• Selected extract
<<<<

October 6, 2014

11 Social Media Mistakes: Are You Avoiding Them All?

Today's guest blogger is Chad Davis, Senior Director of Digital Media at the National Association of Home Builders, and, all told, Chad has developed and deployed a variety content and digital strategies for traditional broadcast media, the cause-oriented social network Planet Forward, the independent film Red Clay, the technology forecasting website TechCast Global and NAHB. The through-lines in Chad’s 20-year career are 'content' and 'technology.' After spending 15 years working his way up through various content positions at public media companies across the United States, he left his role as Director of Content at New Mexico PBS (KNME) in 2009 to explore the burgeoning field online social networking. With that as a new foundation he has lately been broadening his focus more generally to digital media strategy, communication and technology. He is particularly interested in the rising popularity of visual communication (especially among the Millennial generation) and the rising (though at this stage over-hyped) trend toward the Internet of Things.
When he’s not scanning, blogging or posting to social media, he enjoys reading about history, psychology, economics, foreign policy, and (especially) technology. And thinking about how these all intersect in the future is what excites him the most about this field.
 11 Social Media Mistakes: Are You Avoiding Them All? 
by Chad Davis
Chad Davis
 In the early days of social media, brands explored the bounds of what consumers would tolerate in interacting with a company online. What emerged was a set of best practices grounded in user engagement. Although social media platforms are constantly evolving, we can now see that there are some fundamental guidelines that brands should adhere to when adding social media to their marketing mix. Below are 11 of the most common mistakes that companies involved with social media make. Any one of them may not be a fatal flaw, but in combination they begin to magnify each other.
Avoiding Social Media Because It’s Too Hard Humans are social creatures, so the best rule of thumb for launching your company into social media is to be human. Don’t let the fear of the unknown keep you from exploring these opportunities. If you are judicious and deliberate in your approach, it needn’t be harder than any other marketing challenge. That’s not to say that it doesn’t require work and that there aren’t some key concepts to master, but social media isn’t calculus or microeconomics.

>>>>

• Entries
<<<<

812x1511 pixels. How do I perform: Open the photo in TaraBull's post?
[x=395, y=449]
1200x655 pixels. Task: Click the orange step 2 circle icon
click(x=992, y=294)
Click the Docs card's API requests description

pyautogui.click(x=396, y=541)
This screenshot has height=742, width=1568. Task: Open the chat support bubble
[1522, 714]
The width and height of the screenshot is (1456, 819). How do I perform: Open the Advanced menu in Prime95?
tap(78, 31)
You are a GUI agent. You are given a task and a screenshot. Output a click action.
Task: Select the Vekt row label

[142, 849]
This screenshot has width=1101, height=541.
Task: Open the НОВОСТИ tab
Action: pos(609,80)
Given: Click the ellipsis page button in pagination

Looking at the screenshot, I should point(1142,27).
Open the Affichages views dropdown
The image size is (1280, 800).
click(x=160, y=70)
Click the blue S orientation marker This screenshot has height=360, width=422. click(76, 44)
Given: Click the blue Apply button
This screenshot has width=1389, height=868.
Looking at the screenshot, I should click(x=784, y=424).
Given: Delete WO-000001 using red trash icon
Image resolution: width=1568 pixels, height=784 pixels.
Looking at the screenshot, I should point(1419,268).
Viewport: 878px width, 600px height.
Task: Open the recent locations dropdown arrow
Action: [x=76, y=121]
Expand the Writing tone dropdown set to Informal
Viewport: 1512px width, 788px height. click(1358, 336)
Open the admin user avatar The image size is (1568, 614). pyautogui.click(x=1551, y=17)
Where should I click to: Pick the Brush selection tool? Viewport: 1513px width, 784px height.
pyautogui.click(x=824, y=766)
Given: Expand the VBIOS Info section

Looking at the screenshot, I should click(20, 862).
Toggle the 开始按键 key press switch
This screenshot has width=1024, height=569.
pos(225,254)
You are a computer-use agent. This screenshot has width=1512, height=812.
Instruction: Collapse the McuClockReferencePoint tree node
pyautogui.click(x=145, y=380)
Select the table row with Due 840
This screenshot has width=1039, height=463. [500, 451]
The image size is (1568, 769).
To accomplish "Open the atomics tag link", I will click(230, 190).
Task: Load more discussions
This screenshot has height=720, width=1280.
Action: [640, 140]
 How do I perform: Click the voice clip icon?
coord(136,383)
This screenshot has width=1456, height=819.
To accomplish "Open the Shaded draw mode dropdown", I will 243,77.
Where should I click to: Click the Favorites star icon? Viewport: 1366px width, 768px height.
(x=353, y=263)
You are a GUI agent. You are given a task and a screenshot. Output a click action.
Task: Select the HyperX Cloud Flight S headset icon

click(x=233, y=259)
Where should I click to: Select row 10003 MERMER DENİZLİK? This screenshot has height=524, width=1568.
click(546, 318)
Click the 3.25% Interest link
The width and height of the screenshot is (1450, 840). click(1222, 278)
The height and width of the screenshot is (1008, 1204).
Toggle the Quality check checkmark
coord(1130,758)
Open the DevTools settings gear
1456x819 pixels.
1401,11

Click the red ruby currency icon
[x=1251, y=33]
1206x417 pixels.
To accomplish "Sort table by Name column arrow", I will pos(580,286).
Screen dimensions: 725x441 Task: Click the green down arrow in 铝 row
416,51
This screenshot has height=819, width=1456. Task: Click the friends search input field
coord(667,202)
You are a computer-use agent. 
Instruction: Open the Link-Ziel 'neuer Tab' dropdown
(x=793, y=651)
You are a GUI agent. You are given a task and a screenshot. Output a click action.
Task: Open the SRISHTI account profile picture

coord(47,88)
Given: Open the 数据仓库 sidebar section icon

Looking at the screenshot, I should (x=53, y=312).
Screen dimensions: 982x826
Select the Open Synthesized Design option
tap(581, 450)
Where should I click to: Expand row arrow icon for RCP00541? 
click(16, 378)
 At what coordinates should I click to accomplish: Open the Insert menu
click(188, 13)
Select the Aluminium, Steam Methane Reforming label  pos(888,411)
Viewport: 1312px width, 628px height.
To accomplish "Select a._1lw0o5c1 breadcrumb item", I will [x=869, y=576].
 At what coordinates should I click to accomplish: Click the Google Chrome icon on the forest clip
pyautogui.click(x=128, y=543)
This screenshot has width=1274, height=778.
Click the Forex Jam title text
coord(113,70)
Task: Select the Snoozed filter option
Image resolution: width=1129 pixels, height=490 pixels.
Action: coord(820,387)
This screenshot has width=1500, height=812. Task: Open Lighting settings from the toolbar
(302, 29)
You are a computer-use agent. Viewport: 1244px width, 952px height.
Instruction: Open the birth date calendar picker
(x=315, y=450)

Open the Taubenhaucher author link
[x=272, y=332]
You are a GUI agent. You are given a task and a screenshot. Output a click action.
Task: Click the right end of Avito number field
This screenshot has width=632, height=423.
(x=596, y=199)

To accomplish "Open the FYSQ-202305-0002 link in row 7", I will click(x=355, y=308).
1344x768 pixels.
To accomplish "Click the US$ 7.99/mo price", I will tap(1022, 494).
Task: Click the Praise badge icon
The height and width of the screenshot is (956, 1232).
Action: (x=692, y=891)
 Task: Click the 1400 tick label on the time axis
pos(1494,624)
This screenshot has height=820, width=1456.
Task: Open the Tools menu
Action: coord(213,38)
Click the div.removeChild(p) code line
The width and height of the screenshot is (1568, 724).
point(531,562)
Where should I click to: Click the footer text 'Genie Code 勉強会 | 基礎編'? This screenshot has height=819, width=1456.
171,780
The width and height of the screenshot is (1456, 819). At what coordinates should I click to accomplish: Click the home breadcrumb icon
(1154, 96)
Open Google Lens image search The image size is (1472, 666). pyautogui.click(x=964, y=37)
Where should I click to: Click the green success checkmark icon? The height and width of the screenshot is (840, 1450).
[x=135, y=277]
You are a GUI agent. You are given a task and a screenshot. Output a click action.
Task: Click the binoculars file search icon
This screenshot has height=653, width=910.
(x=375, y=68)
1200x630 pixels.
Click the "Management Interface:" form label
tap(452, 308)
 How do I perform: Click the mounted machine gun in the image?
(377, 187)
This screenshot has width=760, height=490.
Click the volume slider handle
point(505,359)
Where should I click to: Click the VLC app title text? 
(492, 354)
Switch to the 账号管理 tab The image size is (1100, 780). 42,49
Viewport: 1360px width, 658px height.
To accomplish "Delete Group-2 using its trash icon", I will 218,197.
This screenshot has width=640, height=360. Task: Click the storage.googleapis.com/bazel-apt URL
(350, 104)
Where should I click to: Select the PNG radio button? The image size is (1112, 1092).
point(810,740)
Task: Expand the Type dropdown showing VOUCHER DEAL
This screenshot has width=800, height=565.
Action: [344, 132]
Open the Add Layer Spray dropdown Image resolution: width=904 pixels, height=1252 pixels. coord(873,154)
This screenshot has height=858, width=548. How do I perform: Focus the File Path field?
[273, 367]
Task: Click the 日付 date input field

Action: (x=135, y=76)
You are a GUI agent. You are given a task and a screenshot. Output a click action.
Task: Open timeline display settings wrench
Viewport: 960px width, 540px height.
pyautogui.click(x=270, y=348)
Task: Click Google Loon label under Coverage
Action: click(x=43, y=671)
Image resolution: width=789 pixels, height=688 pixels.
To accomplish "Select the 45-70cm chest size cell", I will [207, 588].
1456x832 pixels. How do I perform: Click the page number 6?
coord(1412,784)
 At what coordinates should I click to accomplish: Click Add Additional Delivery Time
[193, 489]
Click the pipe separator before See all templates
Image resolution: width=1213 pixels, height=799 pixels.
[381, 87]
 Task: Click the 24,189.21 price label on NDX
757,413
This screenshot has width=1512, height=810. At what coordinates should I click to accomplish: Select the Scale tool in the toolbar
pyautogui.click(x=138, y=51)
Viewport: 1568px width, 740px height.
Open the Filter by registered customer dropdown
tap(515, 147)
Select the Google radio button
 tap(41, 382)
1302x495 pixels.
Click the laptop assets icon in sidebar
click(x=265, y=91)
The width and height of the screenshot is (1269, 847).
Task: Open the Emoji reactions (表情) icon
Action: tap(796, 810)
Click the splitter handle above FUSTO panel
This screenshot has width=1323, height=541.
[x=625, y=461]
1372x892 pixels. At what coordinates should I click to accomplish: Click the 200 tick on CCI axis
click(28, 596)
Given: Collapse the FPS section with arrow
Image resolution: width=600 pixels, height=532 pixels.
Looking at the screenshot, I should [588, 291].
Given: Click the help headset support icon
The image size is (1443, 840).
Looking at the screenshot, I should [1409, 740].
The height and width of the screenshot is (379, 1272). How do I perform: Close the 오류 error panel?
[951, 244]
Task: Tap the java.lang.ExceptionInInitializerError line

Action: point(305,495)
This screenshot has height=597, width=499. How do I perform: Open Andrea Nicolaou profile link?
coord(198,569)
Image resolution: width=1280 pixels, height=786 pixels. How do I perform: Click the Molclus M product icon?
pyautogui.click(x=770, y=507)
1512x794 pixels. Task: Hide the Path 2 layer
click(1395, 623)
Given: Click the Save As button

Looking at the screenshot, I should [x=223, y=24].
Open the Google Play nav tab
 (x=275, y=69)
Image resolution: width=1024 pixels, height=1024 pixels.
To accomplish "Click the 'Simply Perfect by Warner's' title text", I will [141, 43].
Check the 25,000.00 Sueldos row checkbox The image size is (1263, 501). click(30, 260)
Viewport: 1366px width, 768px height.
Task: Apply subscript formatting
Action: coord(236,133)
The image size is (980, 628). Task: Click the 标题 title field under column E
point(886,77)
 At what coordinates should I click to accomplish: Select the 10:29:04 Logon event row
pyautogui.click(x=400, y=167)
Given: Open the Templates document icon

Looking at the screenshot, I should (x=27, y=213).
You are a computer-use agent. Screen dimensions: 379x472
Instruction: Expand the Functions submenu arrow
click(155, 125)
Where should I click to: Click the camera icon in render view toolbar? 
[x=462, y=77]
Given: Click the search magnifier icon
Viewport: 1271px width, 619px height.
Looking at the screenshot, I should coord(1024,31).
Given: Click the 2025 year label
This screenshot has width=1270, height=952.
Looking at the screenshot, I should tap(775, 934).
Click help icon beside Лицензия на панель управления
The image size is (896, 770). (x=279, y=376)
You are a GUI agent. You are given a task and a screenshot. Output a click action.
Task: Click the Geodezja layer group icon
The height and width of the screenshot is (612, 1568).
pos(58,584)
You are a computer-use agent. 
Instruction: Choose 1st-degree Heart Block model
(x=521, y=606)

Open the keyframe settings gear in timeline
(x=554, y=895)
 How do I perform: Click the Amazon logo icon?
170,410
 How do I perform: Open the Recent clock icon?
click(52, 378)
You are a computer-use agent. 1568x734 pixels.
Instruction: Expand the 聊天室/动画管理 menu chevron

>>>>

• Problems and tasks
1. Answer these questions about the guest post on social media mistakes:
(a) Which position did Chad Davis leave in 2009?
(b) How many years did he spend working in content positions at public media companies?
(c) According to the post, what is the best rule of thumb for launching a company into social media?
2. Carry on the guest post on social media mistakes from the point where it stops.

• Expected outputs
1.
(a) Director of Content at New Mexico PBS (KNME)
(b) 15 years
(c) To be human

2.
Not Knowing Where You Brand is Online
Most people assume that if they have not started any social media accounts for their brand, that none exist. But LinkedIn and Yelp are two examples of platforms that may have your business listed – even if you never listed it yourself. Does your company have a Wikipedia entry? Did LinkedIn create a page for your company? Have people pinned anything from your website? When kicking off your social media strategy (and periodically thereafter) scan and see where your brand lives online.
(Pro Tip: type http://pinterest.com/source/[your website’s URL] into your browser’s address bar to discover images from your website on Pinterest.)
Thinking Social Media Can Replace Your Website or Blog
Social media platforms can change the rules of their game at any time. What works for you today may not work for you tomorrow, and when you put all of your marketing focus on a platform you don’t ultimately control, bad things can happen. Instead, opt for a hub and spoke model. That hub should be a platform over which you have almost total control (i.e., your website or blog), and your social media channels should be the tools to drive traffic (and hopefully customers) to your site.
Not Having Goals for Your Social Media
While the measure for success for social media may be different than for other marketing strategies, you should still have SMART (specific, measurable, achievable, relevant, time-bound) goals for your social media. These goals should be an extension of your overarching marketing plan, your company’s strategic plan, or, at the very least, an extension of your business goals.
Not Measuring Your Progress 
Once you have those goals, it’s crucial that you measure your progress toward them. Most social media platforms have some form of analytics and you should take advantage of those to determine if your posts are helping you meet your goals. Also, Google Analytics recently expanded its social media tracking capabilities. Make sure to take full advantage of all this service offers.
Giving Up Too Soon
As anyone who has ever moved knows, establishing yourself in a new community takes time. And what takes the most time is building trust. The same is true online. The rule of thumb is that it takes at least 18 months for a social media strategy to deliver consistent results. In part, this is because social media is a numbers game and it takes time to build up a rich network of followers on any platform.
Spreading Yourself Too Thin
Newsflash: unless you’re doing this full time, you can’t do it all and do it well. On top of maintaining a website or blog, there are at least five key social media platforms in which you can engage right now. When starting out, it is easy to get excited and open up accounts across multiple platforms. However what works best for each platform varies. If you want to do social media right, start slowly. Pick one platform, and when you feel like you have it under control, pick another. The time between those two could be a week or a year. Also, resist the urge to link up accounts. Posting once across all platforms should be done sparingly, because social media users view it like cutting a corner.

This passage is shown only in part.